This became the foundation for the full interaction system of identity onboarding, narrative feedback loops, and the collectible shelf.


Three rounds of testing, three things that needed fixing
Mimi felt like a decoration rather than a companion. Users didn't connect their actions to her adventures. The fix: we made the causal link explicit in the subsequent rounds.
Progress indicators were confusing. The connection among the saving action, the collectible, and the shelf wasn't clear either. The fix: we simplified the goal-to-reward mapping.
Onboarding ran too long before users experienced any value. The fix: We moved explanations to the moment they were needed.
What held across all three rounds: narrative kept anxiety down, collectibles felt meaningful, and goal-setting was the most resonant moment in the experience.

Identity drives sustained engagement, not rewards
Users who connected saving actions to personal identity—“this is who I’m becoming”—continued engaging even after the novelty of collectibles wore off. Their behavior stabilized over time, not because of incentives, but because progress felt self-reinforcing.
In contrast, users primarily motivated by collectibles showed strong initial engagement but dropped off once the reward lost novelty.

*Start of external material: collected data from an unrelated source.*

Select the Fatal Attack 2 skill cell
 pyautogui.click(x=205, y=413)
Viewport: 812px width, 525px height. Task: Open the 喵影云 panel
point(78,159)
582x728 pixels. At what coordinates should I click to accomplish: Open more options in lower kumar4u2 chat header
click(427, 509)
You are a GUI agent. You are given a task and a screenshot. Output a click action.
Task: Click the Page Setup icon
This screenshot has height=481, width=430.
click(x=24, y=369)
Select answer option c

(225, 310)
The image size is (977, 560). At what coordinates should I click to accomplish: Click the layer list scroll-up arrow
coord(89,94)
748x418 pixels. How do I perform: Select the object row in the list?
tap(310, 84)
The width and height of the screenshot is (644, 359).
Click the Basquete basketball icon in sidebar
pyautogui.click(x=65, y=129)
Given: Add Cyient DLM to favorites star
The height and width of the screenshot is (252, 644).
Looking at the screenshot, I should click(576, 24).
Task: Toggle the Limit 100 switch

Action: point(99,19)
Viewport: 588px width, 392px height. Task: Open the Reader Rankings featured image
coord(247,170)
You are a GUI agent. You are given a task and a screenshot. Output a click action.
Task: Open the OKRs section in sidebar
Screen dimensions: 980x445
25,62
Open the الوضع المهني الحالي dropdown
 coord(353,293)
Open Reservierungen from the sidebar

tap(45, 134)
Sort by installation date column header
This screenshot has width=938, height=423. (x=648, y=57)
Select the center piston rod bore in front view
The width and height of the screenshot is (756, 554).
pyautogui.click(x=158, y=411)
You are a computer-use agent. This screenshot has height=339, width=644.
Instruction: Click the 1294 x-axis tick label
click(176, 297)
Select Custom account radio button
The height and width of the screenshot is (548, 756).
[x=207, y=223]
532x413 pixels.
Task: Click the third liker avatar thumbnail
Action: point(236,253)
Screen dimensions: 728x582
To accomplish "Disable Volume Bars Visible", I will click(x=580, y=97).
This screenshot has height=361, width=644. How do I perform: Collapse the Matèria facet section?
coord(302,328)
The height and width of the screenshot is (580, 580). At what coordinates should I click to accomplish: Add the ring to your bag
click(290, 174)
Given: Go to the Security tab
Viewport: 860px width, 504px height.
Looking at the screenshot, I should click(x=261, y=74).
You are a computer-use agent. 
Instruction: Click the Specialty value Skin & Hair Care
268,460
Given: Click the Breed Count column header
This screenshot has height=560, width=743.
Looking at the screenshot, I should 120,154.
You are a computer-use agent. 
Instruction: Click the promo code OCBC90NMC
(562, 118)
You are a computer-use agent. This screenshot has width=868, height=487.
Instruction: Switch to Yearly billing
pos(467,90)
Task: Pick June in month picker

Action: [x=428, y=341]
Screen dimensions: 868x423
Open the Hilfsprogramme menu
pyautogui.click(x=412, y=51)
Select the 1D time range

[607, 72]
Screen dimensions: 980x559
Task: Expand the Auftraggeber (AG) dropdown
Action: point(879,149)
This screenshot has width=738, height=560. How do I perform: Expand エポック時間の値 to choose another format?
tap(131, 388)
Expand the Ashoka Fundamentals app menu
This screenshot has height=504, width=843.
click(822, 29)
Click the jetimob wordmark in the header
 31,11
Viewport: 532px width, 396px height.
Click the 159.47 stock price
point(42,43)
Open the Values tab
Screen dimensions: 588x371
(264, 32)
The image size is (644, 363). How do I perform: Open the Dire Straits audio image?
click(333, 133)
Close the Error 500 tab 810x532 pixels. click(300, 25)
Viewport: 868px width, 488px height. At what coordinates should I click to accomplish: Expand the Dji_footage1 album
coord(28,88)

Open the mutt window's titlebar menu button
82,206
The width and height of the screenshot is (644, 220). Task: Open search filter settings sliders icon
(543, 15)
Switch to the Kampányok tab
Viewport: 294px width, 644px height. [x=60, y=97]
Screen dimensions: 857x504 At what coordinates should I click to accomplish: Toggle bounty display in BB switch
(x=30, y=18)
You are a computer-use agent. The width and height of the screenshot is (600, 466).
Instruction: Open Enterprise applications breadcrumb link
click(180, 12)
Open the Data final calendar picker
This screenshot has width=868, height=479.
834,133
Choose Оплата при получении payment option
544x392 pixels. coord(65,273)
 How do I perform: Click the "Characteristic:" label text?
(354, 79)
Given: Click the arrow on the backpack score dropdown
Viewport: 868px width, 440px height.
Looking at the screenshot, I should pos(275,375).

This reinforced a core product principle: engagement holds when progress is tied to identity, not external rewards.
The shelf is just the beginning
Longitudinal research: Does identity-based motivation hold past the novelty of collectibles? A 6-month study would start to answer that.
Expanded goals: Debt repayment, emergency savings, and investing, each with its own narrative frame.
Monetization: A subscription model that reinforces progress ownership rather than gating access to data.